What should I eat before a workout so that I can build muscles and not feel starving after?

Shannon G.
I love eating overnight oats with milk, banana, and chia seeds. I don’t have to eat that much for it to be filling and it keeps me filled through tough workouts.
Constance G.
You are going to want something that isn’t super heavy but will give you energy throughout your workout. The problem is that everyone’s body is different when it comes to when it needs it’s protein to best build muscle. I would suggest trying to take protein before and after on different days and see which ones you see the most results from. As for something to give you energy you can always have eggs or maybe some chicken and a little bit of vegetables to give you energy through the workout.
Alice U.
Eat eggs or any other sort of protein. Proteins are building material for your muscles. If you only after toning your muscle, eat fruits with seeds or bland a super smoothie with kale, blueberries and coconut milk. Drink water while exercising
Marilou E.
Perhaps a banana so that you have something solid in your stomach. Maybe a little porridge, but nothing too heavy.

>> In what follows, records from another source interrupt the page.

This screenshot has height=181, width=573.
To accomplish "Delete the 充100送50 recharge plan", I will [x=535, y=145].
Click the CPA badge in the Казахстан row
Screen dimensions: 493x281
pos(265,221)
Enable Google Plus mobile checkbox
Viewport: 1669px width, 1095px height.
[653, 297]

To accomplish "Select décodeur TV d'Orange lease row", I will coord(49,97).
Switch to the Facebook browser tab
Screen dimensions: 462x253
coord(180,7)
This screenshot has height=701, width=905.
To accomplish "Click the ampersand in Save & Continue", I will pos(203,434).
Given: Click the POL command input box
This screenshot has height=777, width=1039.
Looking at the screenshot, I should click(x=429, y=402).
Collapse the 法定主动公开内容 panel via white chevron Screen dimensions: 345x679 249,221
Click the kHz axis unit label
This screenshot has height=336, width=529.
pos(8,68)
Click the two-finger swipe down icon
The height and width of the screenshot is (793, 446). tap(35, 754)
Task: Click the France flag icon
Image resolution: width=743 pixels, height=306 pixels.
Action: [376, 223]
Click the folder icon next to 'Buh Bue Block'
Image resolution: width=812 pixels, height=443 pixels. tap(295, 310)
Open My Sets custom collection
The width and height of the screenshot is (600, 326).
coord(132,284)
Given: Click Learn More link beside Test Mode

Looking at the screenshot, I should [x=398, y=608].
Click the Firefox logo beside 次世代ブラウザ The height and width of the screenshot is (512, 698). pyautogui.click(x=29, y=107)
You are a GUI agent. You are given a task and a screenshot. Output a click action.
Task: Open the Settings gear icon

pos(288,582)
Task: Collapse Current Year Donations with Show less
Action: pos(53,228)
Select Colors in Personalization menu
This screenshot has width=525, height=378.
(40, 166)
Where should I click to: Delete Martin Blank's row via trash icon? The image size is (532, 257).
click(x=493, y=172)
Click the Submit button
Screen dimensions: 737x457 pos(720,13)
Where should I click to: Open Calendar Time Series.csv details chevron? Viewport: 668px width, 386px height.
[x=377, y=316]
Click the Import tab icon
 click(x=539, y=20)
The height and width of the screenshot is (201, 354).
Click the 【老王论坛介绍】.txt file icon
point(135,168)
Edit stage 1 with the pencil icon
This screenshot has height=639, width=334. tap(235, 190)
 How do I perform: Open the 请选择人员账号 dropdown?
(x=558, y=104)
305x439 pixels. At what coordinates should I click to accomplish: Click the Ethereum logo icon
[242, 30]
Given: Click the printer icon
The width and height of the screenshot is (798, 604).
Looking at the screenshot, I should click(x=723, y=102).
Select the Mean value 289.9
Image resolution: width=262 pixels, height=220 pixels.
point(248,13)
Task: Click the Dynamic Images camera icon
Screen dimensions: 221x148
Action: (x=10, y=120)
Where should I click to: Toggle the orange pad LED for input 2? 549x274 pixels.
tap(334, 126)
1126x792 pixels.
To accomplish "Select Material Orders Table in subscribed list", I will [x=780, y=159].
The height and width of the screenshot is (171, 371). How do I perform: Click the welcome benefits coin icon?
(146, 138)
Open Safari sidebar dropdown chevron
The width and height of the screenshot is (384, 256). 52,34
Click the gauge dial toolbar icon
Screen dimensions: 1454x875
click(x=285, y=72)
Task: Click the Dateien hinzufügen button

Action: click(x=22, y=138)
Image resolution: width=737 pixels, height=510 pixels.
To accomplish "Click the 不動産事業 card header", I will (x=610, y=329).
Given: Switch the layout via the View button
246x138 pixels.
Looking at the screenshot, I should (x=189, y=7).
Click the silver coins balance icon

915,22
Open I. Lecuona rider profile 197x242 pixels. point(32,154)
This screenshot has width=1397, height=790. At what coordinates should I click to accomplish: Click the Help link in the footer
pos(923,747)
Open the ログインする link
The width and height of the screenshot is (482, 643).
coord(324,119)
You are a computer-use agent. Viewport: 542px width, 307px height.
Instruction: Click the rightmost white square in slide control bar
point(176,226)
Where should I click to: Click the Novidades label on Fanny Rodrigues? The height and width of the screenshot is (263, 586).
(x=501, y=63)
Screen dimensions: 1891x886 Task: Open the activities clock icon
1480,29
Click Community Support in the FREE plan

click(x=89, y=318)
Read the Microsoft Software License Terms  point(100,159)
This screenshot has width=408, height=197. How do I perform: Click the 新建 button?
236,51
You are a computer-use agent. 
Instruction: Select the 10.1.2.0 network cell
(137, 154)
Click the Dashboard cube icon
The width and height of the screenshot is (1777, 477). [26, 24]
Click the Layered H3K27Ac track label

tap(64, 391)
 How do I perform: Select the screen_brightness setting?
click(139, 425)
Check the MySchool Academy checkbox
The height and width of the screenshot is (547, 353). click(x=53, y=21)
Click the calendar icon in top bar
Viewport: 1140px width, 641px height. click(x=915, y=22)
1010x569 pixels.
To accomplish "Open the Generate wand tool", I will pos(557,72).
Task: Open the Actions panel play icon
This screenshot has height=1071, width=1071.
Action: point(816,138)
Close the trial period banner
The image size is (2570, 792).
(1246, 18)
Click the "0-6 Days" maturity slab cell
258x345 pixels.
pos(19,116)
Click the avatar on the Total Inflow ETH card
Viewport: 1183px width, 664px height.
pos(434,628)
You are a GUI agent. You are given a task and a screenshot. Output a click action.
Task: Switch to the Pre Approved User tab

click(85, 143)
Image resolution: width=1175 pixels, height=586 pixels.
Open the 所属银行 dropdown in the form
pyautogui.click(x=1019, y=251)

More important I think what you eat after, and your general diet.
Tracy U.
I feel like it really depends on what you're going for with building muscle. I dont know much about intense workouts, but what my husband has recommended to me is that it's better to go into a workout with only a little bit in your stomache, then afterwards load up on lots of protein. Maybe start with an egg and a handful of mixed nuts if you're in need of energy, then supplement with a protein shake post workout as a recovery.
Dolores Q.
Protein!!! Anything with protein keeps you full longer and you should always eat something with protein and carbs after working out to refuel you so maybe some eggs with toast in the morning before you workout and then a smoothie afterwards or maybe just pack a granola bar for after!
August W.
I would start by eating for your workout the night before, this is the time to eat more whole carbs (potatoes, sweet potatoes, whole grains, legumes such as beans, lentils, peas, etc.), so your body has time to convert them into energy reserve while you sleep. During the morning before your workout I would eat something high in protein and healthy fats – quality peanut and nut butters, eggs, hemp, pumpkin, sesame, and sunflower seeds are some of my faves – and adding any antioxidants wont hurt. These can include colorful berries, lightly brewed green tea, dark leafy greens, herbal powders such as moringa, turmeric, gogi berries (whole or powdered), maca, etc. I like to make a smoothie bowl with seeds and/or granola before a work out. Oats are a great food for long-lasting energy. In general, I would say eating a diet of whole foods – chalk full of dark leafy greens, both raw and cooked veg, healthy, good quality fats (cold-pressed, unrefined nut and seed oils, avocados, wild-caught fatty fish, grass-fed ghee or butter, fish oil capsules if supplements are your thing), whole grains and legumes, and organic, grass-fed animal products, if you eat them, has been the best way for me to keep my body feeling supported and energetic, even during periods of high exertion.
Normano E.
Before a workout you have two choices:
1. go heavy on carbs. (Eat rice, potatoes) with some protein (chicken, fish) also great snack pre workout: peanutbutter banana

2. load up with a protein shake and add some extra carbs like oats

Sean C.
Fruit is the best thing to provide carbs boost blood sugar and not leave your stomach feeling full. My nutritionist recommended fruit if your workout is first thing in the morning. Otherwise, quinoa, or eggs is your beat bet for protein before a workout. Eggs have the highest amount of protein for you to intake outside if fish.